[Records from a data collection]
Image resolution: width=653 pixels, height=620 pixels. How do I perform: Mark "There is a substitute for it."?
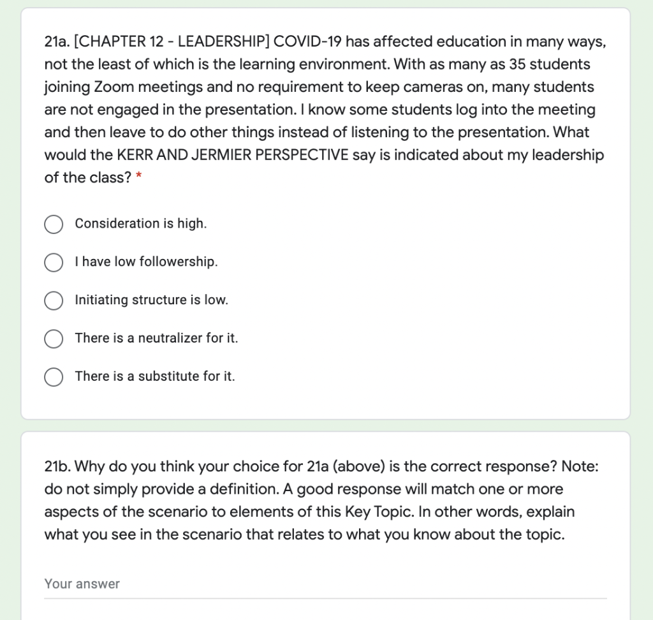pyautogui.click(x=54, y=377)
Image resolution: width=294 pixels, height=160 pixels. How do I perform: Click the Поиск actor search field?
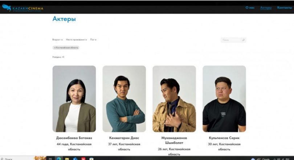pyautogui.click(x=231, y=40)
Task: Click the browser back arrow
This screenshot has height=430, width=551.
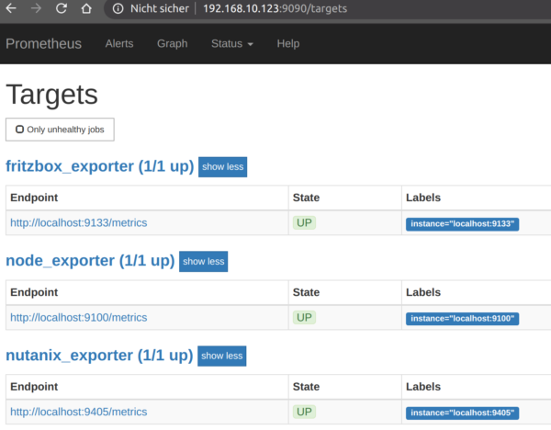Action: pos(11,8)
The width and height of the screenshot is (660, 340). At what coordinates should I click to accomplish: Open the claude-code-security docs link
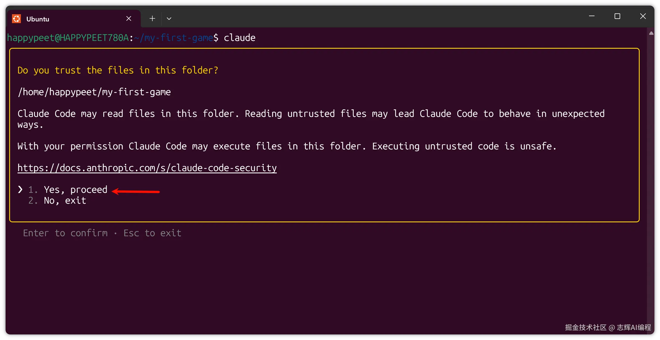pyautogui.click(x=147, y=168)
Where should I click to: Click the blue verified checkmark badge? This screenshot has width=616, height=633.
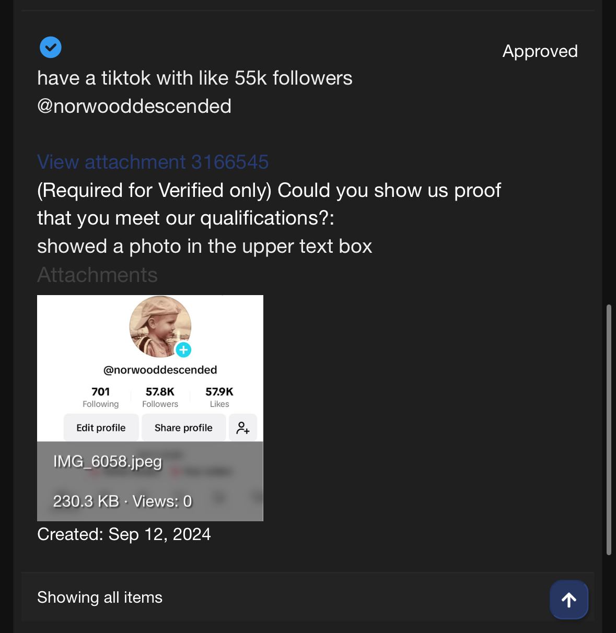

:: Your goal ::
Reproduce every line above exactly as written, omitting the images.

:: Output of the exercise ::
Image resolution: width=653 pixels, height=620 pixels. How do I perform: Mark "There is a substitute for it."?
pyautogui.click(x=54, y=377)
Image resolution: width=294 pixels, height=160 pixels. How do I perform: Click the Поиск actor search field?
pyautogui.click(x=231, y=40)
Task: Click the browser back arrow
This screenshot has height=430, width=551.
Action: pos(11,8)
The width and height of the screenshot is (660, 340). At what coordinates should I click to accomplish: Open the claude-code-security docs link
pyautogui.click(x=147, y=168)
Where should I click to: Click the blue verified checkmark badge? This screenshot has width=616, height=633.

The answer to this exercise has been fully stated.